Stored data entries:
--------------------
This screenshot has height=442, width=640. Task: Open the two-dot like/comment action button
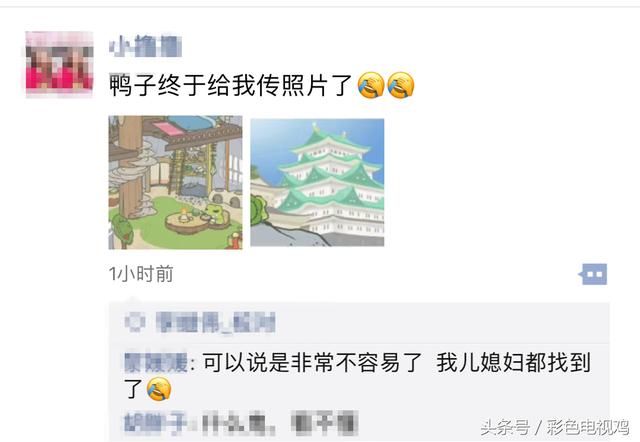(593, 274)
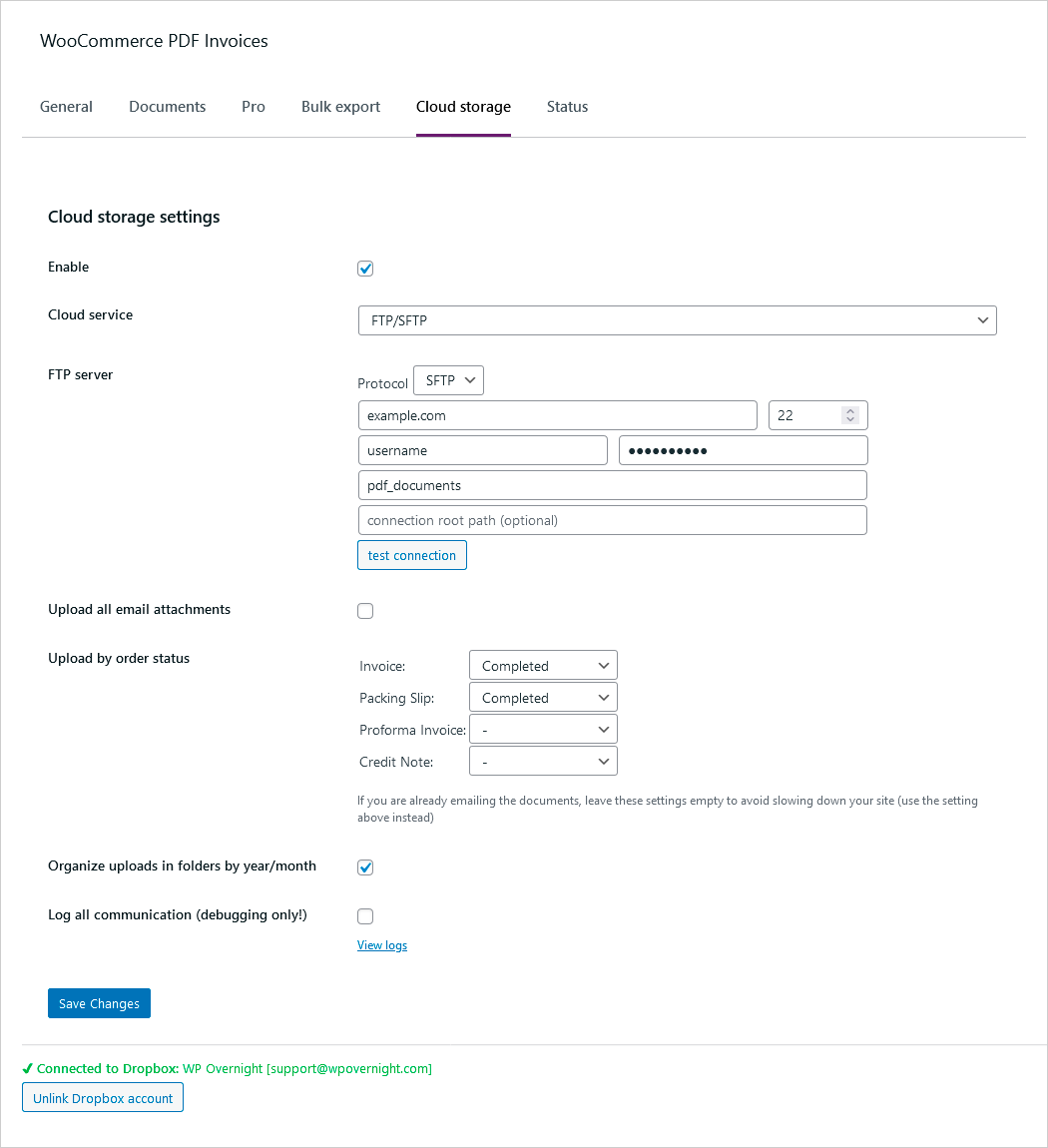Viewport: 1048px width, 1148px height.
Task: Open the Status tab
Action: click(x=567, y=107)
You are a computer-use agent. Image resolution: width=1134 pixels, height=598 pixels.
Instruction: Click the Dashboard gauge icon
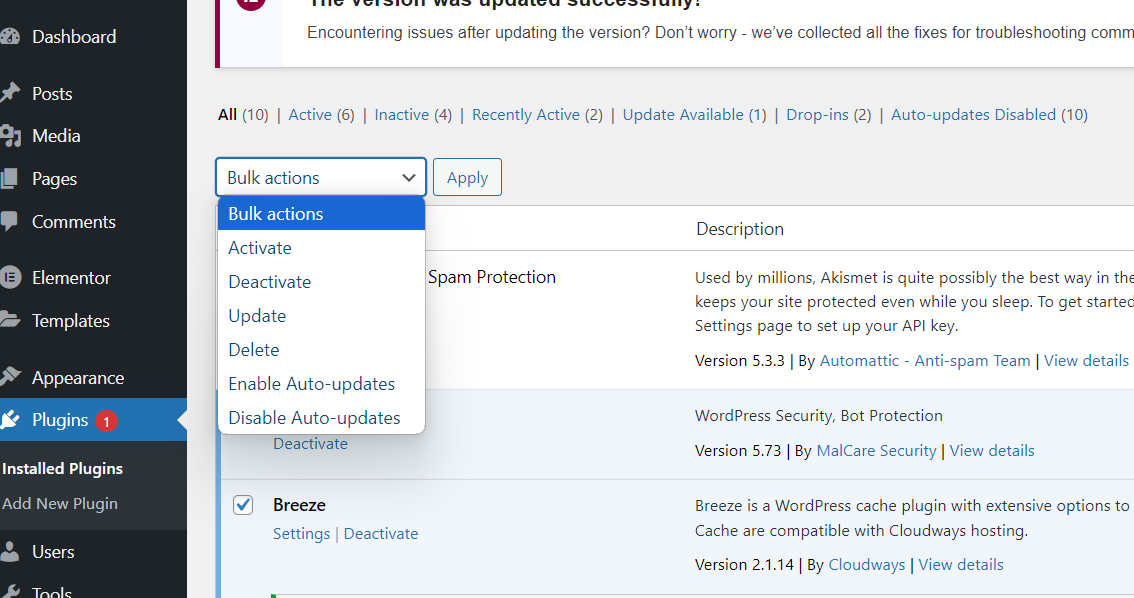click(x=10, y=37)

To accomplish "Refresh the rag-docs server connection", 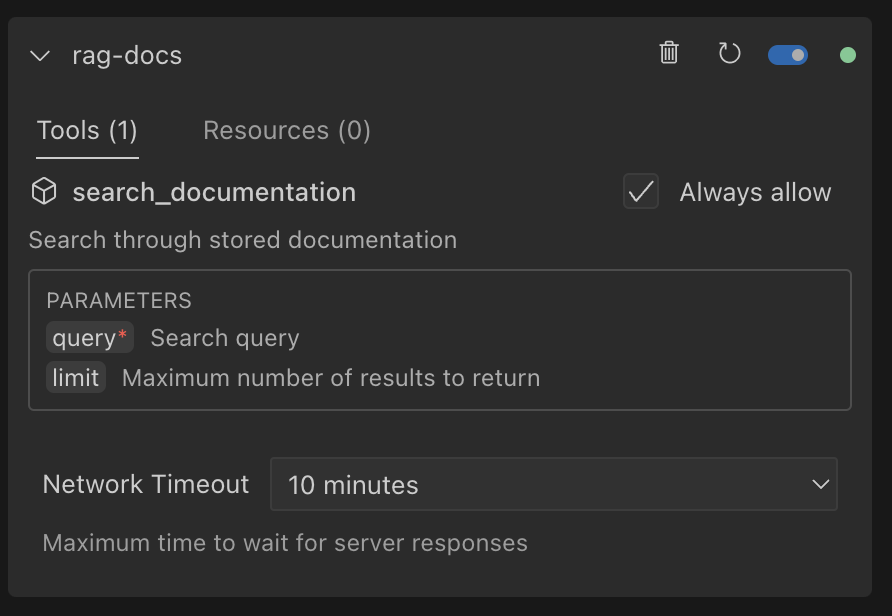I will [729, 54].
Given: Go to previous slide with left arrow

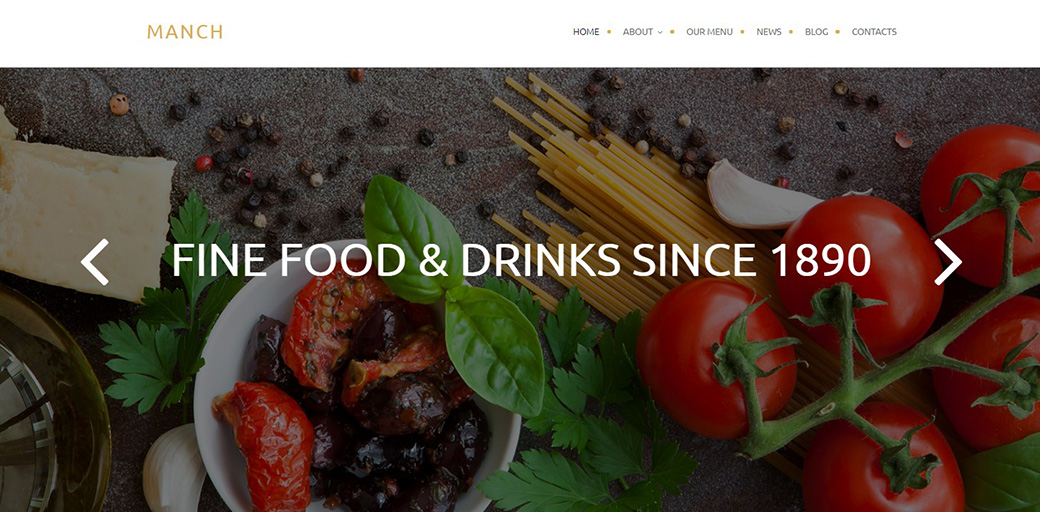Looking at the screenshot, I should 95,262.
--------------------
WHAT THE TASK ASKS: Include the first line of the records, the line containing "You are a computer-use", and every line between them, repeated exactly. Skip the pictures.

RESPONSE BOX:
This screenshot has height=442, width=640. Task: Open the two-dot like/comment action button
(593, 274)
Viewport: 1048px width, 1148px height.
Task: Open the Status tab
Action: click(x=567, y=107)
You are a computer-use agent. Image resolution: width=1134 pixels, height=598 pixels.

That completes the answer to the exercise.